Hi, as I am getting deeper and deeper into Free Pascal, and looking on how to perform tasks I normally perform in Python, signal handling is one thing that seems to be less developed in Free Pascal, at least when looking through the available documentation. I do not see a cross-platform method to trap signals. Trapping signals is rather critical when it comes to daemon processes, such as servers and services, which are the main types of programs I write. In Python, I normally trap the SIGTERM, so when my program's PID gets a
kill 4372, where the number there is the PID, it can gracefully shutdown, close any sockets, close database connections, flush log files, and finally stop itself. This is how web servers like Apache and nginx handle their shutdown routines, as it does not run in the foreground, and there usually isn't a way to stop the service otherwise.
import signal
def handler(signum, frame):
raise KeyboardInterrupt # Basically sends a Ctrl-C, so the shutdown routine is the same if SIGTERM or if Ctrl-C is pressed when it runs in the foreground.
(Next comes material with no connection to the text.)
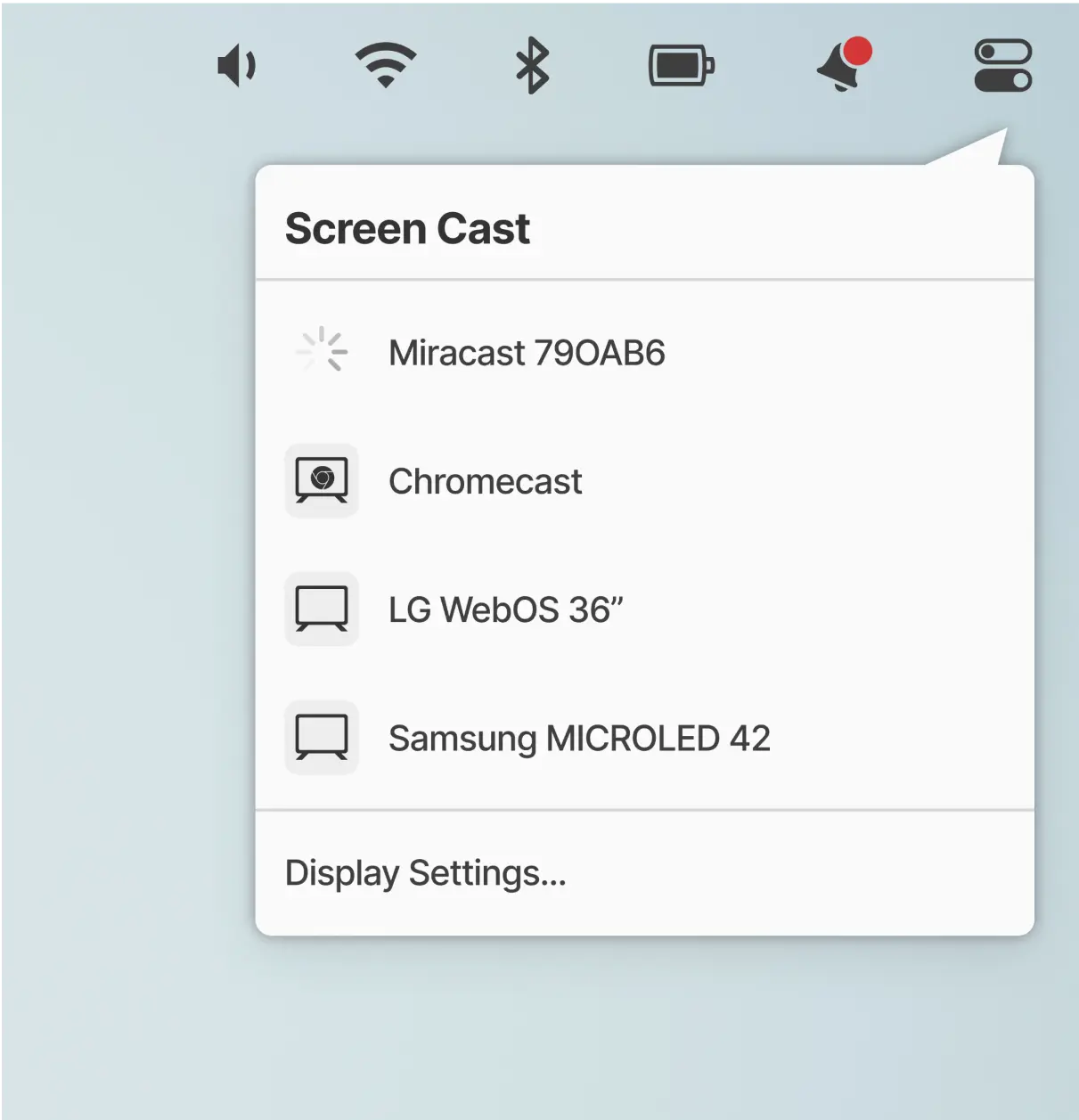Click the divider line above Display Settings
Screen dimensions: 1079x1120
pos(644,810)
signal.signal(signal.SIGTERM, handler)
The above Python code allows for KeyboardInterrupt exception to be caught during the main program event loop when a SIGTERM is sent to the process. It also allows the program to run in the foreground, and catch Ctrl-C during testing and performs the exact same process cleanup routines.
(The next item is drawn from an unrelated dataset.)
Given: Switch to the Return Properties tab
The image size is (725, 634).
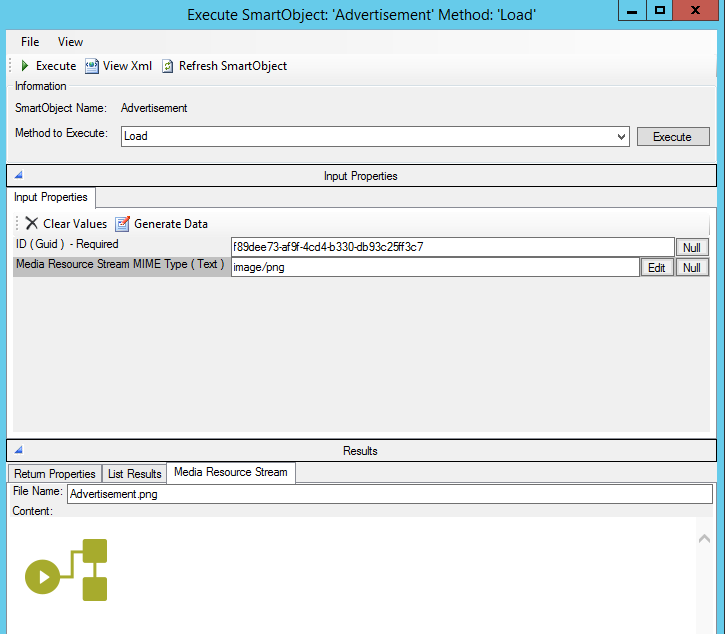Looking at the screenshot, I should tap(55, 474).
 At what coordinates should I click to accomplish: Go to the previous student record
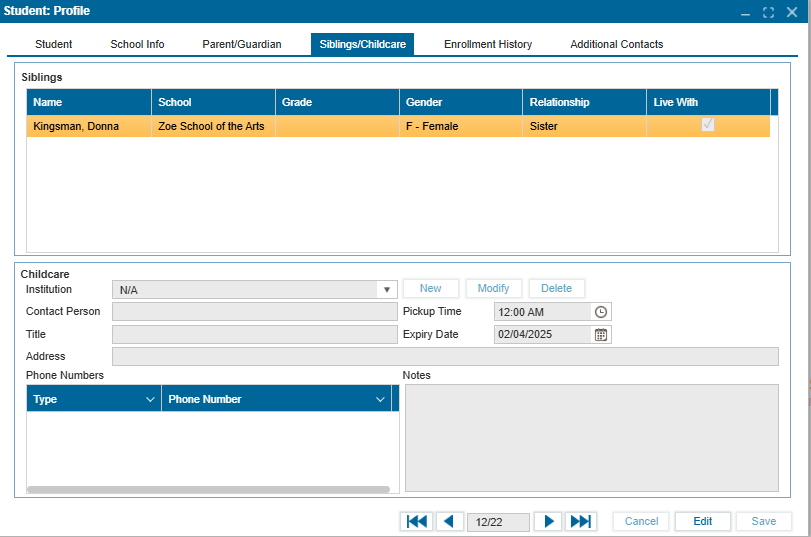pyautogui.click(x=449, y=521)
The most I found for Free Pascal is in the
baseunix unit, which I do not believe will be available on Windows:
https://www.freepascal.org/docs-html/rtl/baseunix/fpsigaction.htmlIs there a cross-platform signal handler like the one which exists in Python available in Free Pascal? I'm sure there might be something in the Wiki, if it were currently available.
UPDATE: Lost my last update as my cookie expired on the forums, not really wanting to rewrite 2 paragraphs again, so I'll keep this short so my cookie doesn't expire again... I don't believe the same signal system is available on Windows, so I don't think cross-platform signals are possible. Also, since I write daemons on Linux, this should be fine. Is there any reason why
fpSignal is deprecated? This functions similar to the call in Python, and is less tedious than needing to create the C structure manually as the example shows. Otherwise, the example code I wrote seems to work fine when testing SIGINT, and SIGTERM.